## ABOUT THIS EXERCISE
Each record needs to be retyped exactly, though its pictures should not appear.

## SUPPLIED INFORMATION
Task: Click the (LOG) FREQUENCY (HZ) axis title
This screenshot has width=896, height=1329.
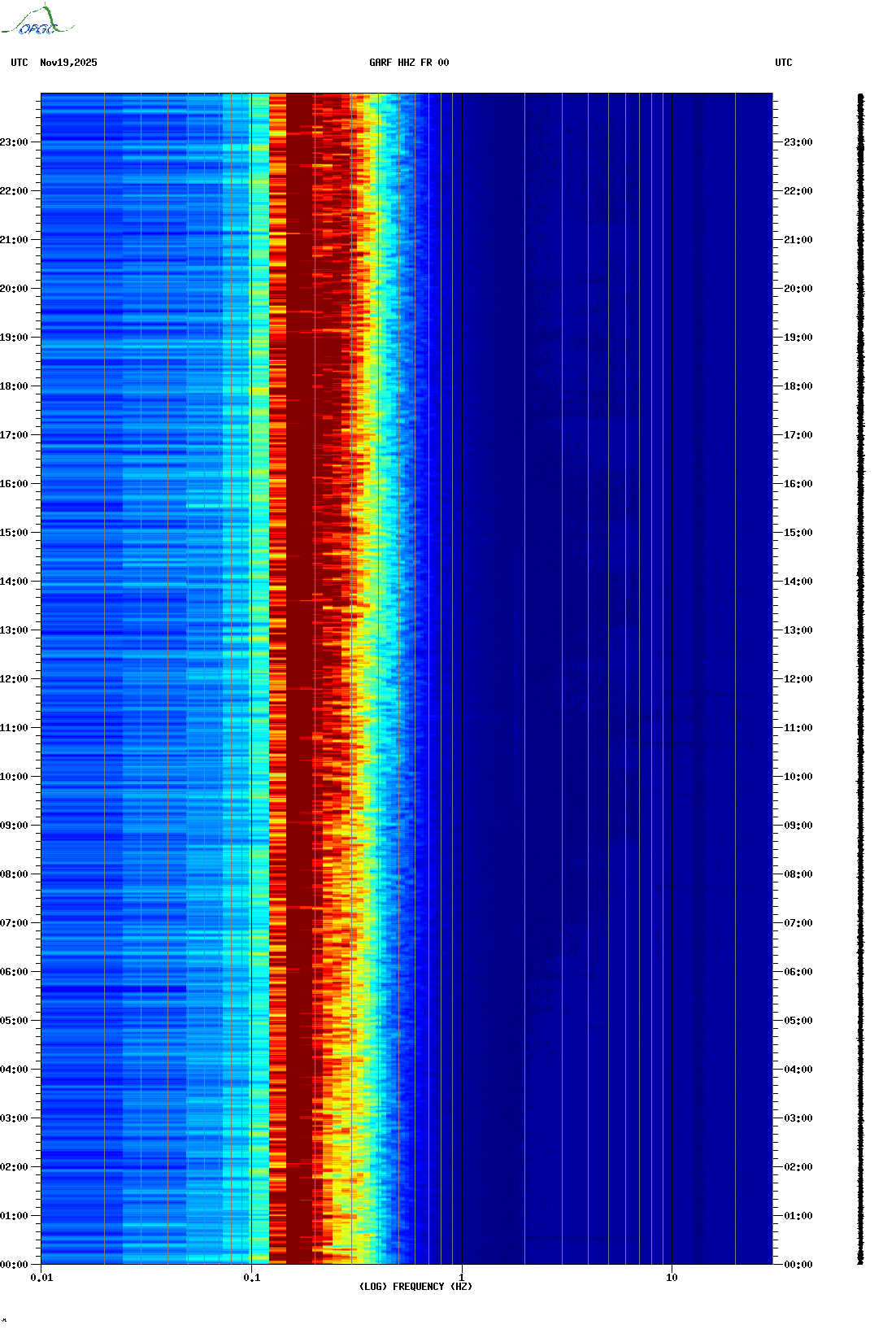Action: pyautogui.click(x=415, y=1287)
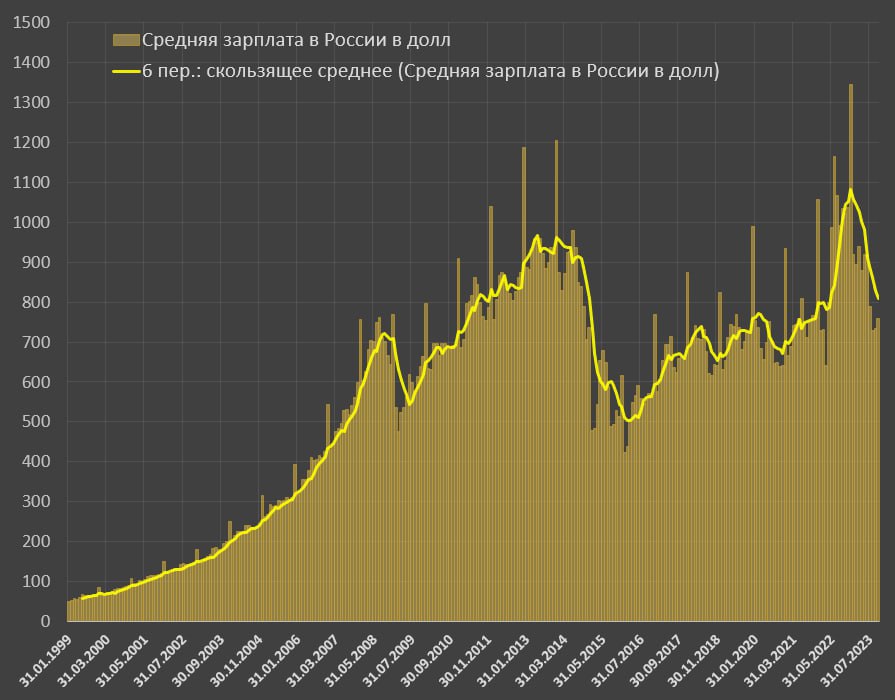895x700 pixels.
Task: Select the 'Средняя зарплата в России в долл' legend label
Action: 296,40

## ANSWER SECTION
Task: Click the (LOG) FREQUENCY (HZ) axis title
This screenshot has width=896, height=1329.
Action: pyautogui.click(x=415, y=1287)
895x700 pixels.
Task: Select the 'Средняя зарплата в России в долл' legend label
Action: 296,40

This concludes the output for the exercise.